Un glissement de terrain d’importance pourrait entraîner la rupture du chemin Saint-Thomas à L’Anse Saint-Jean.

Un glissement de terrain menace le chemin Saint-Thomas à L’Anse-Saint-Jean

Denis Villeneuve, journaliste de l'Initiative de journalisme local
Denis Villeneuve, journaliste de l'Initiative de journalisme local
Le Quotidien

Un glissement de terrain survenu au début du mois d’août risque d’emporter une section du chemin Saint-Thomas à L’Anse-Saint-Jean, ce qui sème l’inquiétude parmi les résidants du secteur.

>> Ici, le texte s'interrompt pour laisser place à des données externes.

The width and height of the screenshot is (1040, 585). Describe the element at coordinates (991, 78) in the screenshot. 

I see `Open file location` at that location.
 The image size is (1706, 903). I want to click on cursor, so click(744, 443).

Le mouvement de terrain est survenu tout juste devant une résidence située au 31 chemin Saint-Thomas, dans une pente très prononcée, sur une quarantaine de pieds de hauteur et d’une largeur d’environ 30 pieds, selon le constat effectué sur place par Le Quotidien.

La municipalité a procédé à l’installation d’une demi-douzaine de cônes orange et d’un ruban pour éviter que des véhicules ne s’y engouffrent. La présence d’une rigole de sable creusée par l’eau laisse croire que des pluies automnales pourraient permettre de gruger davantage le sommet du glissement de terrain.

Interrogé sur le sujet, le maire Lucien Martel convient qu’il s’agit de dommages majeurs survenus le long de ce chemin rural habité. Il ajoute qu’une demande a été logée auprès du ministère de la Sécurité publique sans savoir combien il en coûterait pour effectuer les réparations. M. Martel n’a toutefois pas d’échéancier en main.

À la direction régionale de la Sécurité civile, Sandra Belzil mentionne que son organisme a été informé de la situation. « Lorsqu’on reçoit un signalement, on se rend sur les lieux et on produit un rapport au ministère des Transports. C’est ce ministère qui émet un avis technique et dépose des recommandations de travaux de stabilisation. Pour la suite des choses, c’est à la municipalité de faire le suivi et de prendre les mesures de réparation », affirme Mme Belzil.

Des citoyens rencontrés dans le secteur ayant requis l’anonymat nous ont avoué ne pas aimer que la situation perdure, jugeant qu’il existe un potentiel de dégradation de la situation à l’approche des pluies automnales. Selon l’un d’eux, l’application des normes environnementales vient compliquer et allonger les délais pour les réparations.